Copy the following lines down word for word.

##########

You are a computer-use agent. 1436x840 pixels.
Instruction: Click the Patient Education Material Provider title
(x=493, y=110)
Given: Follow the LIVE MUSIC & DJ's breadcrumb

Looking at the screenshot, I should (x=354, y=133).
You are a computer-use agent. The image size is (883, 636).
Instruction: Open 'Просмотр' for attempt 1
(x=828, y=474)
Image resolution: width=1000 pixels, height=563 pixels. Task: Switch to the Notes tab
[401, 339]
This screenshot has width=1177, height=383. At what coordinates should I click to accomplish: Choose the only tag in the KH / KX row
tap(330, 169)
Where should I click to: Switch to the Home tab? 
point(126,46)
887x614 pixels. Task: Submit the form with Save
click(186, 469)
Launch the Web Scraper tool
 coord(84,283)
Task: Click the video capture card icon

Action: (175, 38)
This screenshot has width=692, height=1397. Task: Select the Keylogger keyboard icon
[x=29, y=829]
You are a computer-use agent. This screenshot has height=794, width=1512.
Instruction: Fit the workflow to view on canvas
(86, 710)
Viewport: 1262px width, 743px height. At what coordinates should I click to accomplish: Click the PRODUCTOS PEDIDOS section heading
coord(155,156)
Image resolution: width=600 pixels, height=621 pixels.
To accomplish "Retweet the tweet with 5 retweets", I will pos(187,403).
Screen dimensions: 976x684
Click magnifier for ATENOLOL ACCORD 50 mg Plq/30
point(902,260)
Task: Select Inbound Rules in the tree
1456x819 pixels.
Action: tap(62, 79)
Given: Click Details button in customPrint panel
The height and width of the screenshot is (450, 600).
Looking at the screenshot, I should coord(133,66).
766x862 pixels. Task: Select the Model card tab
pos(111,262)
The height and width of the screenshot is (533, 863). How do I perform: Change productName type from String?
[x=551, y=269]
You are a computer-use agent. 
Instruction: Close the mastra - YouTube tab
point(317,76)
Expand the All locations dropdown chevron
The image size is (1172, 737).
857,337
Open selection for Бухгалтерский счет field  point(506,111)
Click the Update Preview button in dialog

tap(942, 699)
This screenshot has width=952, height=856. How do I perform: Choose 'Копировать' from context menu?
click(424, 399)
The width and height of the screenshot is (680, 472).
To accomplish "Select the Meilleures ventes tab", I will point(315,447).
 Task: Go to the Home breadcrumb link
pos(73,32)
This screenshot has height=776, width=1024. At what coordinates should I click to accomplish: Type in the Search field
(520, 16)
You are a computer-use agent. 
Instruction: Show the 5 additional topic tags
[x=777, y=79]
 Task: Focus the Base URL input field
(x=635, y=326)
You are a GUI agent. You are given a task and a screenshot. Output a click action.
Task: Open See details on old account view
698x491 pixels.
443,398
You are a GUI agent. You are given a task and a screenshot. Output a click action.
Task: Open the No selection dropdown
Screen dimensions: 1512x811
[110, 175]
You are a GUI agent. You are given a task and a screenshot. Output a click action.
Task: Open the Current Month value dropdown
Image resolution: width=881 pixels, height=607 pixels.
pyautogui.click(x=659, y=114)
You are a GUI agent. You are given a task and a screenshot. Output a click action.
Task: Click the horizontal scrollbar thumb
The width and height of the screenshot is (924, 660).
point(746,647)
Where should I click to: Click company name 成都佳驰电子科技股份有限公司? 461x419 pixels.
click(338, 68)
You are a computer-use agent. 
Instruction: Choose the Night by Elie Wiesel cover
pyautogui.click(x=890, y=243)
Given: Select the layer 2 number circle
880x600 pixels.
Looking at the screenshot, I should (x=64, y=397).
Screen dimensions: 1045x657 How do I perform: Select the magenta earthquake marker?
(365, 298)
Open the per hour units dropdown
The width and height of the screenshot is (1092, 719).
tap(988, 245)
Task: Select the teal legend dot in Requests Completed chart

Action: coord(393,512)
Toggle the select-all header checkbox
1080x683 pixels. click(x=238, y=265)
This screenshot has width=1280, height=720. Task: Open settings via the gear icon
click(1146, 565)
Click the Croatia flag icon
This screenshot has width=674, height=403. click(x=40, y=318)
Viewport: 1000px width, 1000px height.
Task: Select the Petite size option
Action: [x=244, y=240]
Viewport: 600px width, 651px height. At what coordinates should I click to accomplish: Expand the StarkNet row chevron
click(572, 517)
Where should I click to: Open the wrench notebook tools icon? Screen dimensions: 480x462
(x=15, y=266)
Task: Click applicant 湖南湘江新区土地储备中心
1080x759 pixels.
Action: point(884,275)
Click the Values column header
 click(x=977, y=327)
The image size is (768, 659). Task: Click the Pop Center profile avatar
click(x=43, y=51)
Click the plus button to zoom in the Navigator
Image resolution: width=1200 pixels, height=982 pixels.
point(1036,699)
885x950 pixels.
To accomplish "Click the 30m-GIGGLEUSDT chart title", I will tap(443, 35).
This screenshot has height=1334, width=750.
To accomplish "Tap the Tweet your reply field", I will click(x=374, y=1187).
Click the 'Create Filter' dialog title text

##########

* [EXERCISE OUTPUT]:
You are a computer-use agent. 1436x840 pixels.
Instruction: Click the Patient Education Material Provider title
(x=493, y=110)
Given: Follow the LIVE MUSIC & DJ's breadcrumb

Looking at the screenshot, I should (x=354, y=133).
You are a computer-use agent. The image size is (883, 636).
Instruction: Open 'Просмотр' for attempt 1
(x=828, y=474)
Image resolution: width=1000 pixels, height=563 pixels. Task: Switch to the Notes tab
[401, 339]
This screenshot has width=1177, height=383. At what coordinates should I click to accomplish: Choose the only tag in the KH / KX row
tap(330, 169)
Where should I click to: Switch to the Home tab? 
point(126,46)
887x614 pixels. Task: Submit the form with Save
click(186, 469)
Launch the Web Scraper tool
 coord(84,283)
Task: Click the video capture card icon

Action: (175, 38)
This screenshot has width=692, height=1397. Task: Select the Keylogger keyboard icon
[x=29, y=829]
You are a computer-use agent. This screenshot has height=794, width=1512.
Instruction: Fit the workflow to view on canvas
(86, 710)
Viewport: 1262px width, 743px height. At what coordinates should I click to accomplish: Click the PRODUCTOS PEDIDOS section heading
coord(155,156)
Image resolution: width=600 pixels, height=621 pixels.
To accomplish "Retweet the tweet with 5 retweets", I will pos(187,403).
Screen dimensions: 976x684
Click magnifier for ATENOLOL ACCORD 50 mg Plq/30
point(902,260)
Task: Select Inbound Rules in the tree
1456x819 pixels.
Action: tap(62, 79)
Given: Click Details button in customPrint panel
The height and width of the screenshot is (450, 600).
Looking at the screenshot, I should coord(133,66).
766x862 pixels. Task: Select the Model card tab
pos(111,262)
The height and width of the screenshot is (533, 863). How do I perform: Change productName type from String?
[x=551, y=269]
You are a computer-use agent. 
Instruction: Close the mastra - YouTube tab
point(317,76)
Expand the All locations dropdown chevron
The image size is (1172, 737).
857,337
Open selection for Бухгалтерский счет field  point(506,111)
Click the Update Preview button in dialog

tap(942, 699)
This screenshot has width=952, height=856. How do I perform: Choose 'Копировать' from context menu?
click(424, 399)
The width and height of the screenshot is (680, 472).
To accomplish "Select the Meilleures ventes tab", I will point(315,447).
 Task: Go to the Home breadcrumb link
pos(73,32)
This screenshot has height=776, width=1024. At what coordinates should I click to accomplish: Type in the Search field
(520, 16)
You are a computer-use agent. 
Instruction: Show the 5 additional topic tags
[x=777, y=79]
 Task: Focus the Base URL input field
(x=635, y=326)
You are a GUI agent. You are given a task and a screenshot. Output a click action.
Task: Open See details on old account view
698x491 pixels.
443,398
You are a GUI agent. You are given a task and a screenshot. Output a click action.
Task: Open the No selection dropdown
Screen dimensions: 1512x811
[110, 175]
You are a GUI agent. You are given a task and a screenshot. Output a click action.
Task: Open the Current Month value dropdown
Image resolution: width=881 pixels, height=607 pixels.
pyautogui.click(x=659, y=114)
You are a GUI agent. You are given a task and a screenshot. Output a click action.
Task: Click the horizontal scrollbar thumb
The width and height of the screenshot is (924, 660).
point(746,647)
Where should I click to: Click company name 成都佳驰电子科技股份有限公司? 461x419 pixels.
click(338, 68)
You are a computer-use agent. 
Instruction: Choose the Night by Elie Wiesel cover
pyautogui.click(x=890, y=243)
Given: Select the layer 2 number circle
880x600 pixels.
Looking at the screenshot, I should (x=64, y=397).
Screen dimensions: 1045x657 How do I perform: Select the magenta earthquake marker?
(365, 298)
Open the per hour units dropdown
The width and height of the screenshot is (1092, 719).
tap(988, 245)
Task: Select the teal legend dot in Requests Completed chart

Action: coord(393,512)
Toggle the select-all header checkbox
1080x683 pixels. click(x=238, y=265)
This screenshot has width=1280, height=720. Task: Open settings via the gear icon
click(1146, 565)
Click the Croatia flag icon
This screenshot has width=674, height=403. click(x=40, y=318)
Viewport: 1000px width, 1000px height.
Task: Select the Petite size option
Action: [x=244, y=240]
Viewport: 600px width, 651px height. At what coordinates should I click to accomplish: Expand the StarkNet row chevron
click(572, 517)
Where should I click to: Open the wrench notebook tools icon? Screen dimensions: 480x462
(x=15, y=266)
Task: Click applicant 湖南湘江新区土地储备中心
1080x759 pixels.
Action: point(884,275)
Click the Values column header
 click(x=977, y=327)
The image size is (768, 659). Task: Click the Pop Center profile avatar
click(x=43, y=51)
Click the plus button to zoom in the Navigator
Image resolution: width=1200 pixels, height=982 pixels.
point(1036,699)
885x950 pixels.
To accomplish "Click the 30m-GIGGLEUSDT chart title", I will tap(443, 35).
This screenshot has height=1334, width=750.
To accomplish "Tap the Tweet your reply field", I will click(x=374, y=1187).
Click the 'Create Filter' dialog title text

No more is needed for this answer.